▸ **Work to complete**
Pick each line containing "computer" out of the records.

- - -

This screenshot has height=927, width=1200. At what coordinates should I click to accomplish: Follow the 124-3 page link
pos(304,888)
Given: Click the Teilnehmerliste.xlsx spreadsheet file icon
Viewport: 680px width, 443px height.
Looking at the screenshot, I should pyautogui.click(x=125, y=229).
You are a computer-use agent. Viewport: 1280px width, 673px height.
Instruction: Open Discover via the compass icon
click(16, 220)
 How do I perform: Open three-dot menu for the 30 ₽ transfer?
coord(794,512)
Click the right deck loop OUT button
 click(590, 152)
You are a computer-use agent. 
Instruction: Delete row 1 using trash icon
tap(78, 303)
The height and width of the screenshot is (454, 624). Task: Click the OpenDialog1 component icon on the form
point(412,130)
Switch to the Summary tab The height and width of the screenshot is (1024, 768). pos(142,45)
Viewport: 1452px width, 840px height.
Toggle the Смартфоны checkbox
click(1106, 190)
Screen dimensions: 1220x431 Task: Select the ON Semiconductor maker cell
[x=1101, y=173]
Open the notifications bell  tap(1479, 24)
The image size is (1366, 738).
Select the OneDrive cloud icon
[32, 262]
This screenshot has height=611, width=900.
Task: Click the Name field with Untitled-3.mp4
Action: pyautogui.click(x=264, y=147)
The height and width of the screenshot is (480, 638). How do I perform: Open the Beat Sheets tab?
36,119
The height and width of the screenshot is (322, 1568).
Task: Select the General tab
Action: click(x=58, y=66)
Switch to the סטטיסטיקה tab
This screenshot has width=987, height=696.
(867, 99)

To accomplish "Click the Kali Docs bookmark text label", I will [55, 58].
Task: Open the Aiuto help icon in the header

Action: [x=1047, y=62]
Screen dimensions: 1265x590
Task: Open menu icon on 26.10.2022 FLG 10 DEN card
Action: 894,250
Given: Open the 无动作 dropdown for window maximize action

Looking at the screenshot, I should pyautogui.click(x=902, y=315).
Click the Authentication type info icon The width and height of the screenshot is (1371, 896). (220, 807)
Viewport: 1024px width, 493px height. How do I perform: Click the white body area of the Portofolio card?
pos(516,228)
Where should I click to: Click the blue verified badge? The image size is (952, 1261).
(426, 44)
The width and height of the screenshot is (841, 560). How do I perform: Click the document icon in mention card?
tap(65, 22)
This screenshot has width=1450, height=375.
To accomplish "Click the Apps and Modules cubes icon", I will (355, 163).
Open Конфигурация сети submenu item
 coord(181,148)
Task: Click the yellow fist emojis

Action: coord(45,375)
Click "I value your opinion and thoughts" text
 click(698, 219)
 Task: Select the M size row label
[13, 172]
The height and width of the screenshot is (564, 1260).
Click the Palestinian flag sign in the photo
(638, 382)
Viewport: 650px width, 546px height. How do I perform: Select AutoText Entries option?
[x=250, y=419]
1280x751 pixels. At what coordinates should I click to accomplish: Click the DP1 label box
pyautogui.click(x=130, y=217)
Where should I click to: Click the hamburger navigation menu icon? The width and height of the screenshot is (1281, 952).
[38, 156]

- - -

▸ **Solution for this exercise**
You are a computer-use agent. Viewport: 1280px width, 673px height.
You are a computer-use agent. 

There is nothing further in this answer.